SOURCE TEXT:
'''

Austerity after 2015: why the worst is yet to come

Without further welfare cuts or tax rises, the next government will have to cut departmental spending 50% faster.

With a week to go before the Spending Review, reports suggest that the Treasury has secured just a third of the £11.5bn of cuts planned in 2015-16. Yet amid the claim and counter-claim about how far departmental budgets can be squeezed, it is worth reflecting on how the review fits into the broader context of deficit reduction. If current plans are to be delivered, this round of cuts is merely an hors d'oeuvre for a far more painful set of decisions to be made after the next election.

New analysis by the Resolution Foundation shows that departments are already expected to be some 9% smaller on average in 2014-15 than in 2010-11 as a result of cuts in the 2010 Spending Review. With spending on health, schools and overseas aid protected, these have been far starker for some departments. At the extreme, the Foreign Office will be just half of its previous size, while the communities department will have shrunk by more than two-fifths. More typically, the defence budget will have fallen by 17%, while the Home Office will have suffered a 25% cut.

Not surprising, then, that the 2.6% of additional savings called for in 2015-16 are proving hard to find. With health, schools and overseas aid once again protected, the government’s plans imply average cuts of 8% across all other departments. With every additional pound of savings harder to identify than the last, don’t be surprised if the Chancellor decides to raise extra revenue from further welfare cuts.

Yet the new analysis also shows that - if the current deficit reduction timetable is adhered to — there’s (much) more to come. Painful though the current process is, existing plans imply a further £26bn of cuts between 2016 and 2018. This would mean either accelerating the pace of departmental cuts or introducing major new welfare cuts or tax rises. As tough as 2015-16 may be, this year’s Spending Review would merely be the calm in the eye of the storm.

'''

PROVIDED RECORDS:

'''

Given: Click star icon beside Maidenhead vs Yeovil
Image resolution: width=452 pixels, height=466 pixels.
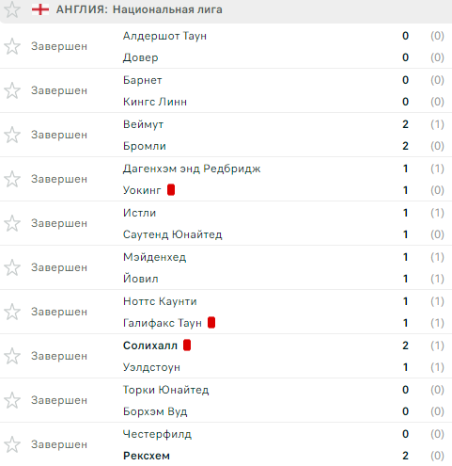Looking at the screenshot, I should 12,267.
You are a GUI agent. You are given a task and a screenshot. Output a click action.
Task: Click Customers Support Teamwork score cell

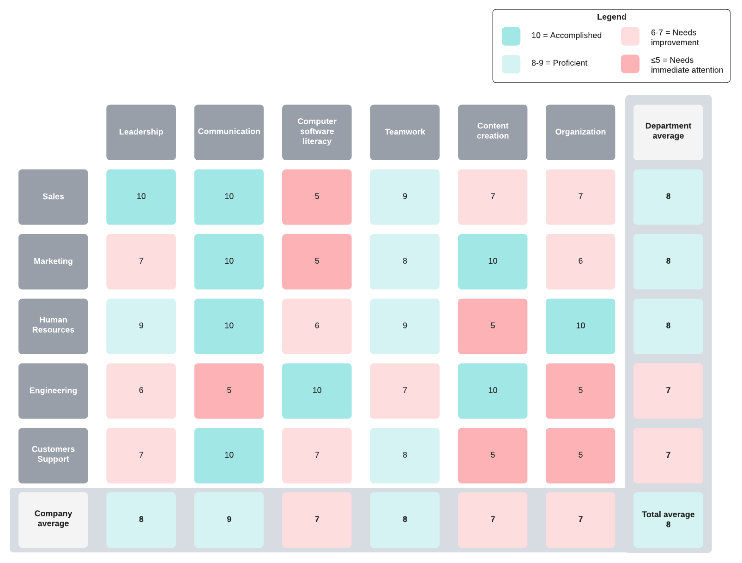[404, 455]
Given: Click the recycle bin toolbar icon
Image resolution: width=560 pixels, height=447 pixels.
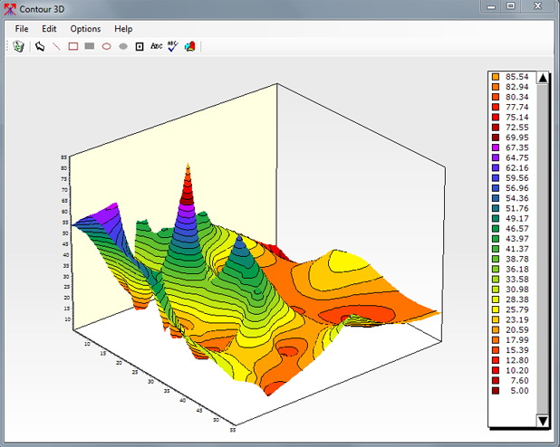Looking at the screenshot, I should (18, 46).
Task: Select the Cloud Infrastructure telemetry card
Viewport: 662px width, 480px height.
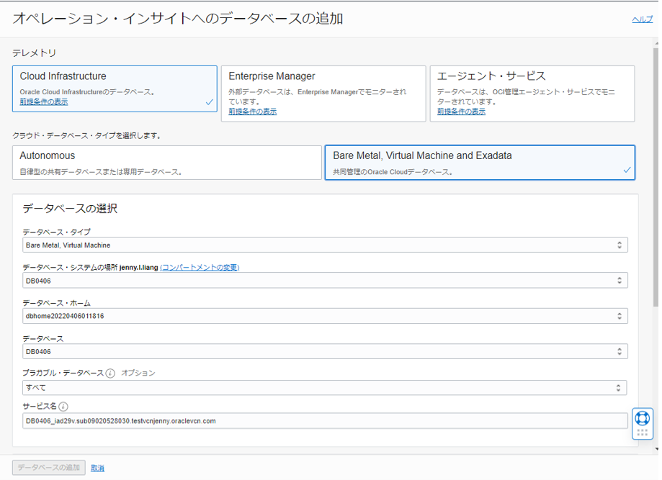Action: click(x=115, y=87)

'''

EXERCISE PROMPT:
Please render this sentence from the austerity article above in Spanish: "More typically, the defence budget will have fallen by 17%, while the Home Office will have suffered a 25% cut."

SOLUTION TO THE PROBLEM:
De forma más habitual, el presupuesto de defensa habrá caído un 17 %, mientras que el Ministerio del Interior habrá sufrido un recorte del 25 %.